E nel sentir pronunciare il suo nome in quel modo ridicolo, non poté trattenersi oltre.
In un secondo l’uomo si ritrovò contro il muro, incapace di respirare. L’avambraccio del saiyan premeva con forza sul suo torace impedendogli qualsiasi movimento, impedendogli persino di tremare dalla paura. Gli occhi neri e profondi osservavano quelli verdi e terrorizzati, come se volessero conservare nella mente quell’istante di pura follia omicida. Perché è questo quello che l’uomo lesse in quello sguardo di tenebra, solo morte.

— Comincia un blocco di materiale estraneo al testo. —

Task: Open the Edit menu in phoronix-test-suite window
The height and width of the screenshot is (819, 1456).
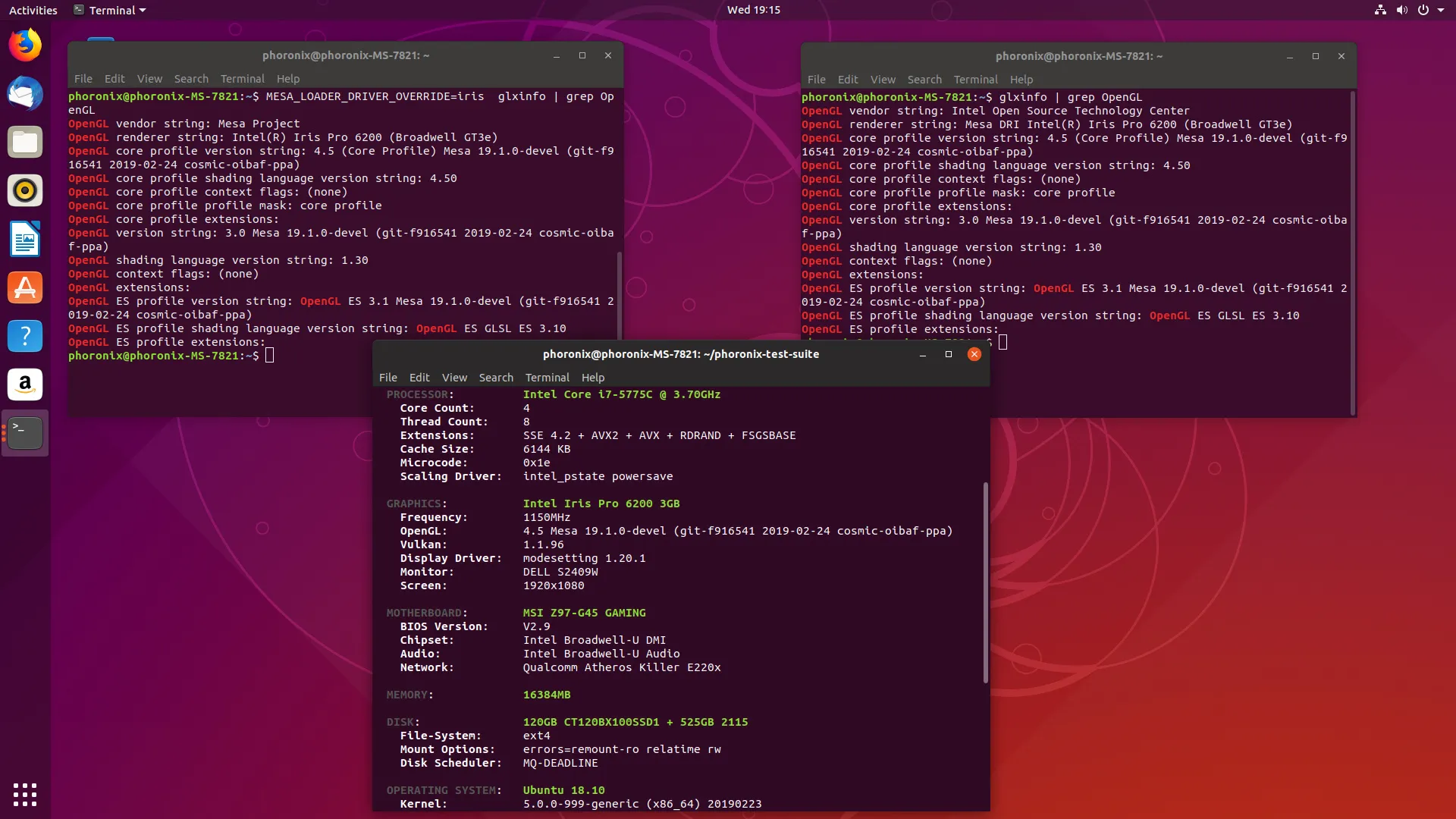Action: [x=419, y=377]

-Ascoltami bene, razza di essere inferiore!- la sua voce si ridusse ad un sibilo inquietante oltre ogni dire e l’uomo non era mai stato così vicino a temere per la propria incolumità.
-Il mio nome è Vegeta, il nome della più grande dinastia dell’universo e nessuno, dico NESSUNO può permettersi di pronunciarlo in altro modo! Quindi, se non vuoi lasciare questo mondo, ti consiglio vivamente di dirmi che cazzo ci fai qui e cosa diavolo vuoi da me!!!- allentò leggermente la presa sull’uomo per permettergli di rispondere.
-I…io sono… sono il dottor Hans e sono qui per aiutarla!-.